Print management software developer PaperCut is warning customers to update their software immediately as hackers are actively exploiting vulnerabilities to gain access to vulnerable servers.

PaperCut makes print management software compatible with all major brands and platforms. It is used by large companies, state organizations and educational institutes, while the official website claims that it serves hundreds of millions of people in over 100 countries.

The company claims to have received two reports from cybersecurity expert Trend Micro on January 10, 2023, informing it of two high and critical severity flaws affecting PaperCut MF/NG.

The two faults are:

• ZDI-CAN-18987 / PO-1216: Unauthenticated remote code execution flaw affecting all versions 8.0 or later of PaperCut MF or NG on all OS platforms, for application and site servers. (CVSS v3.1 rating: 9.8 – critical)
• ZDI-CAN-19226 / PO-1219: Unauthenticated Information Disclosure flaw affecting all versions 15.0 or later of PaperCut MF or NG on all OS platforms for Application Servers. (CVSS v3.1 score: 8.2 – high)

Today, the software developer updated its March 2023 security bulletin to warn customers that the vulnerabilities are now being actively exploited by hackers.

“As of April 18, 2023, we have evidence to suggest unpatched servers are being exploited in the wild (specifically ZDI-CAN-18987/PO-1216)” read the review.

“As a precaution, we are unable to reveal too much about these vulnerabilities.”

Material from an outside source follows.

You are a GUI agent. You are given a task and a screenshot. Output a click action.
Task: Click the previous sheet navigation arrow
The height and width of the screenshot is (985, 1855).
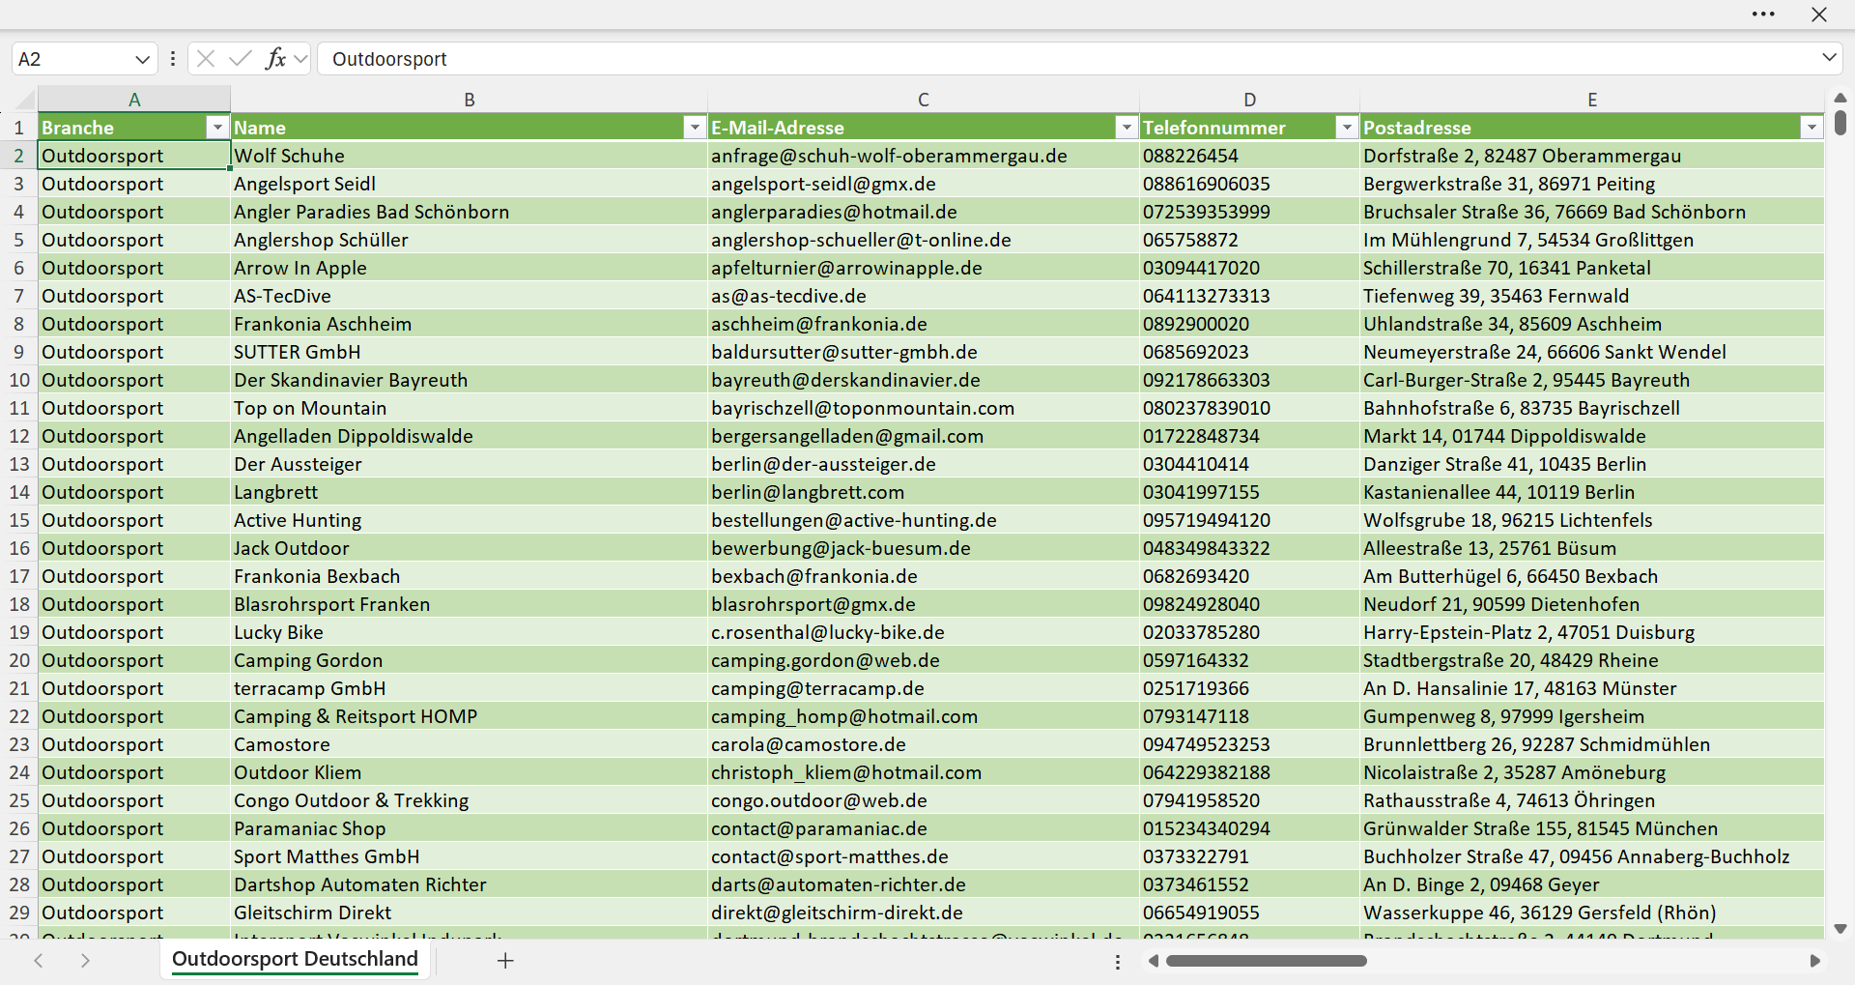pos(39,960)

Trend Micro says they will disclose more information about the vulnerabilities on May 10, 2023, allowing sufficient time for affected organizations to apply security updates.

Users of affected versions are recommended to upgrade to PaperCut MF and PaperCut NG versions 20.1.7, 21.2.11 and 22.0.9 and later. For more instructions on upgrading products, check out this guide.

Versions prior to 19 have reached their “end of life” and are no longer supported, so PaperCut will not offer security updates for these versions. PaperCut recommends businesses purchase an updated license if they are using an older, unsupported version.

PaperCut has no mitigation for the first flaw, while the second can be mitigated by applying the “Allowed List” restrictions under “Options > Advanced > Security > Allowed Site Server IP Addresses” and setting it only to allow IP addresses of verified site servers on your network.

Check for Compromised Servers

PaperCut says there’s no way to determine with 100% certainty if a server has been hacked, but recommends administrators take the following steps to investigate:

1. Look for suspicious activity in Logs > Application Log in the PaperCut admin interface.
2. Keep an eye on, in particular, updates from a user called [setup wizard].
3. Look for new (suspicious) users being created or other configuration keys being tampered with.
4. If your Application Server logs are in debug mode, check for lines that mention SetupCompleted at a time unrelated to the server installation or upgrade. Server logs can be found for example in [app-path]/server/logs/*.* where server.log is normally the most recent log file.

It is essential to point out that while the above may reveal malicious activity, it is possible that the attackers have deleted traces of their activities from the logs.

Therefore, administrators who suspect that their servers have been compromised are advised to perform backups, wipe the application server, and rebuild everything from a safe backup point.